Admittedly, it is perhaps counter-intuitive to consider that an award of band four does not necessarily mean that person is totally unable to work. Of course, a sizeable proportion of people in band four are totally unable to work, but we can see that the Regulations hope or trust that some amount of work might be achievable. However, it should not be beyond the wit of so-called professionals, paid to administer the Regulations, to understand that being assessed as being in band four, ‘very severe disablement’ actually means that out of their capacity to earn (either potential or realised), at least 76% of the earning capacity equivalent to the last final salary they received as a police officer has been denied them.

If it can be evidenced that an individual former officer has detrimentally lost the capacity to earn more than 24% of what they would be capable of earning as a police officer if they were not injured, then that person is a bona fide band four. It matters not that the individual is currently earning, say £76,000 a year. It is utterly wrong for a SMP, or someone in HR to look at those earnings and to start at zero by comparing that salary with the former police salary. What matters is that this person, without the index injury, could have the potential to earn at at least £100,000 and therefore their earning capacity has been detrimentally lowered by £24,000.

There is a corollary to this which applies to the injury award given no matter what level of the banding.

It is not a zero sum calculation always starting from nought. A SMP working for Merseyside, Nottinghamshire or Avon & Somerset would treat this salary as a deductible benefit and illicitly remove it from the award, thus making the person a band one – ignoring the truth that there has been no change to the person’s medical condition and therefore no difference in the capacity to earn.

Whatever is earned is not to be deducted directly from the award. The salary of a police officer, at the time they were medically retired, is not an accurate gauge of what that person could actually earn. The award, however, makes sure that the former officer is guaranteed a proportion of at least that income at that snapshot in time.

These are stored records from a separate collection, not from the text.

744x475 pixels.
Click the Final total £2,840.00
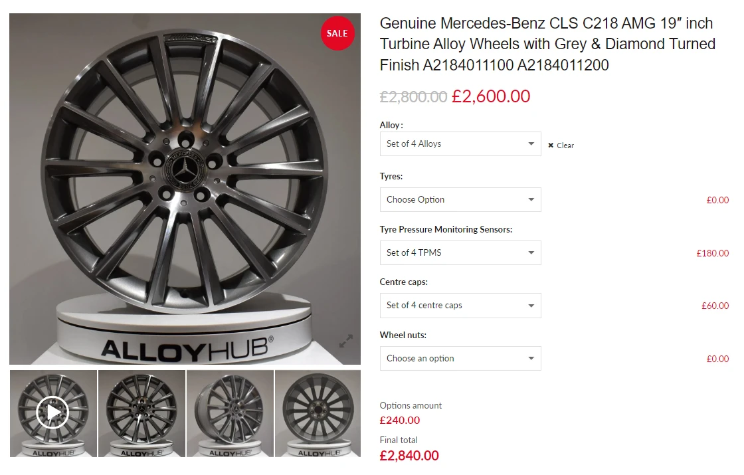pos(409,456)
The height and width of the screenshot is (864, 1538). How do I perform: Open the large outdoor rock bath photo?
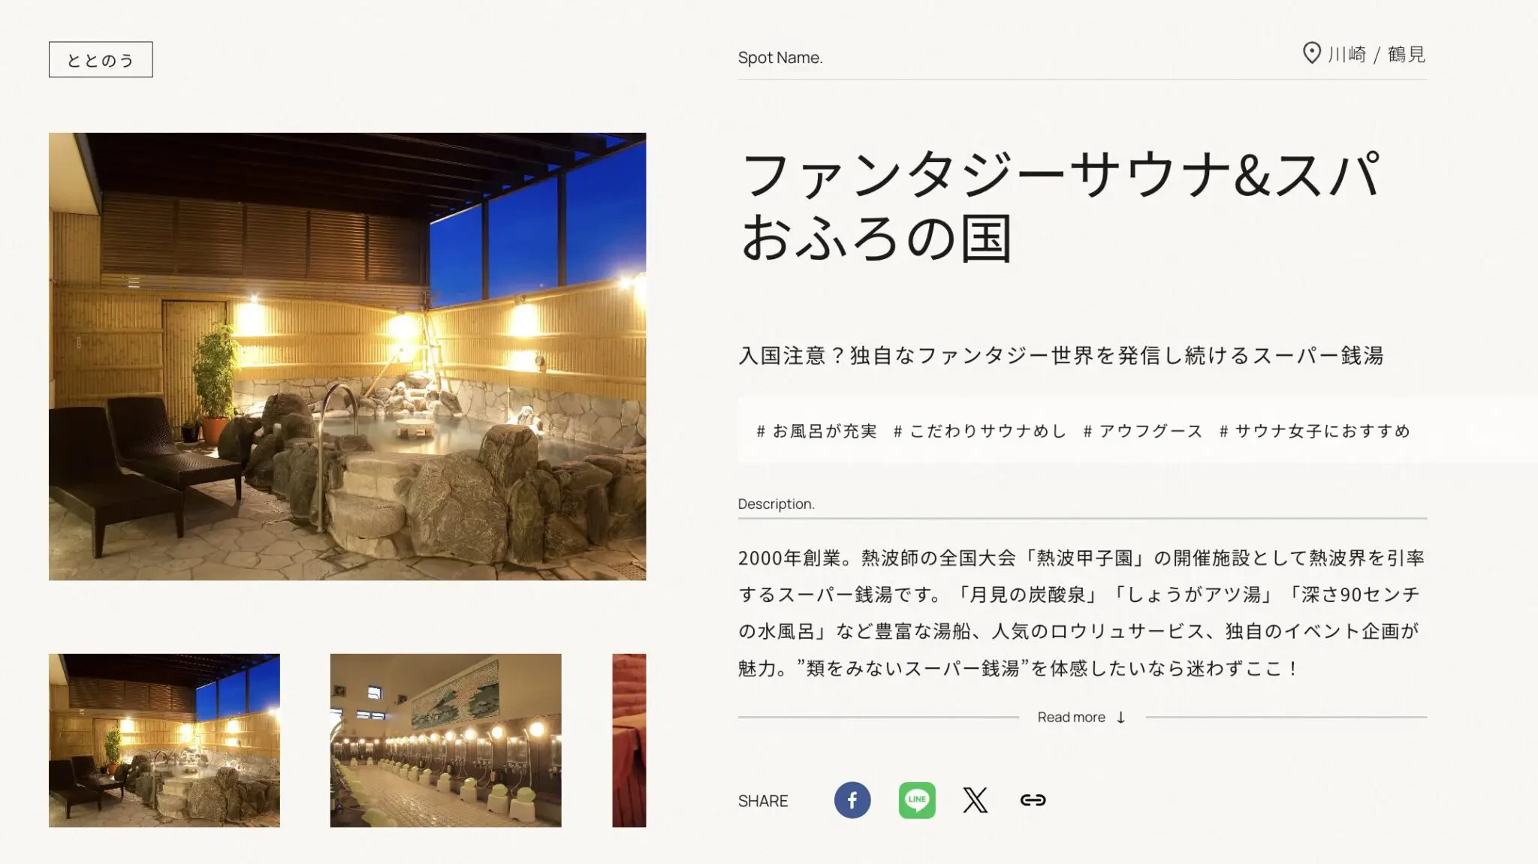click(347, 357)
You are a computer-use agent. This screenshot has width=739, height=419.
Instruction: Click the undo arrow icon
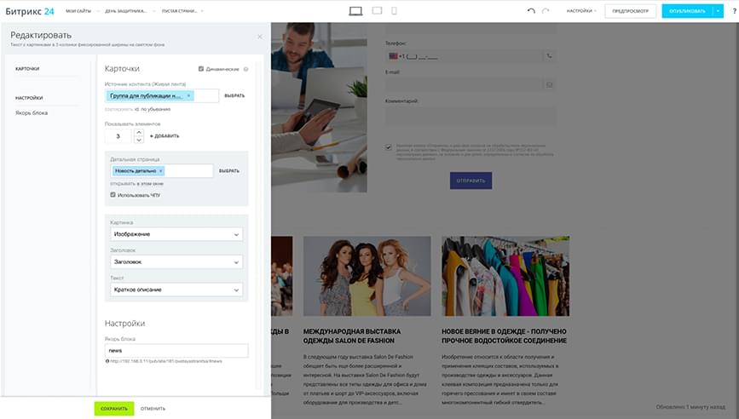tap(531, 11)
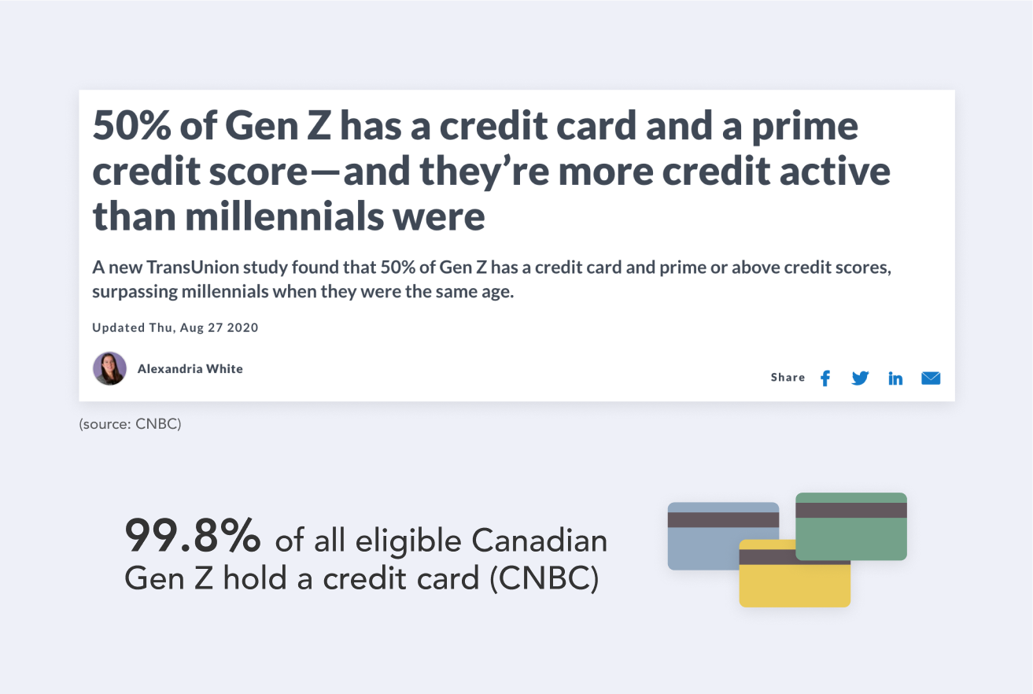Click the 'Updated Thu, Aug 27 2020' date
Viewport: 1033px width, 694px height.
coord(175,327)
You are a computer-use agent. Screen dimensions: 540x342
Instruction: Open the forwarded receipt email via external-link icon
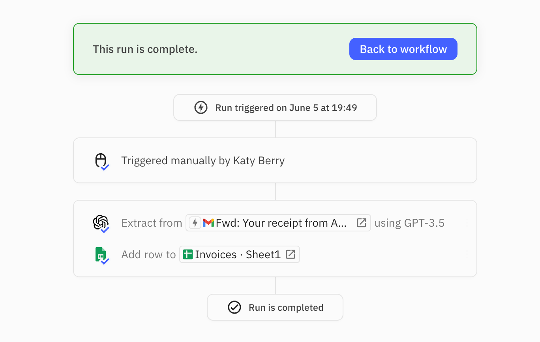coord(361,223)
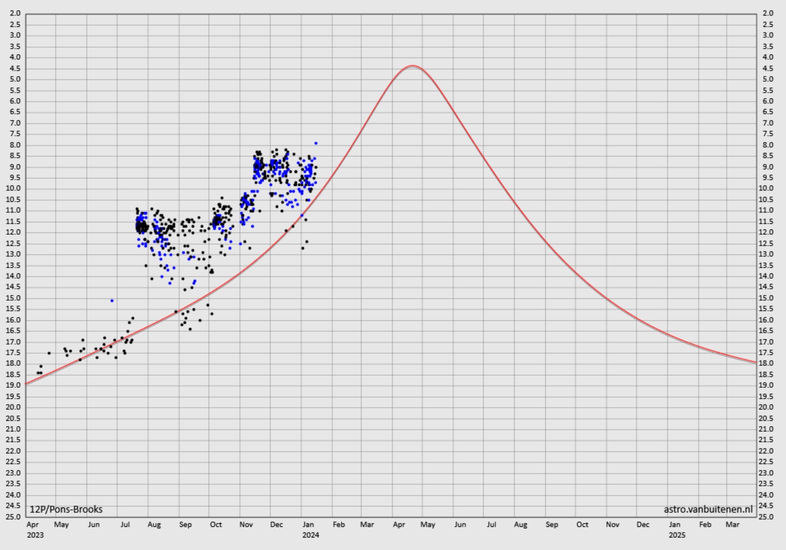Click the 12P/Pons-Brooks comet name label

pos(66,509)
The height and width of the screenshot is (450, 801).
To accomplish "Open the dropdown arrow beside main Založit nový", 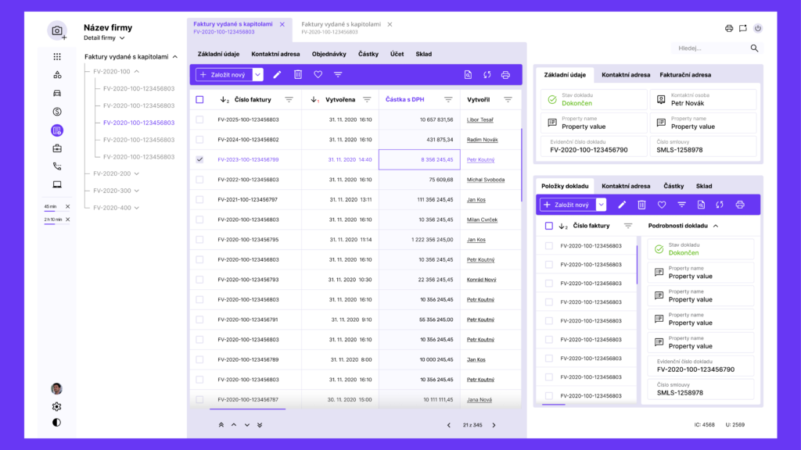I will [257, 75].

The point is this: the salary of an officer when they are medically retired does not even equal the theoretical maximum earning capacity of that person as a police officer let alone as a productive uninjured member of society.

Likewise the injury award of a medically retired officer who, due to the incapacity of their disablement, is totally unable to work does not fully compensate that person for the loss of all of their earning capacity – it can only compensate for the amount earned when that person was able to serve as a police officer.

It is noted that some individuals, before they were injured, may have continued in a role such as a beat officer or a uniformed response police officer for which they are over-educated, over-qualified or amply experienced purely as they feel it is a vocation, they enjoy thief-taking or in the hopes that they will be able to specialise or to be promoted in the future.  They may have left a high-flying job to pursue their dream of becoming a police officer.

Arguably if a true forensic actuarial compensation was calculated, the exposure of a police force to compensate for someone’s true loss of earning capacity would greatly exceed the amount payable by injury awards. In other words, the injury award is intended to dissuade those injured on duty from suing the police force that medically retired them. This is the truth of the minimum income guarantee purpose of the award and this is why anyone exercising their latent capacity to earn should appeal when a SMP or HR manager does some clever jiggery-pokery calculations involving deducting earnings from former police salary, or national average earnings, or the assumed, speculative earnings potential of the individual in the same manner than ESA is unlawfully deducted.

We at IODPA would like SMPs and HR managers to think about what they have been told by the Home Office, elements with the NAMF, and by the likes of Mr Wirz, and contemplate another short quote from Guy Kawasaki:

‘Defy the crowd. The crowd isn’t always wise. It can also lead you down a path of silliness, sub-optimal choices, and downright destruction.’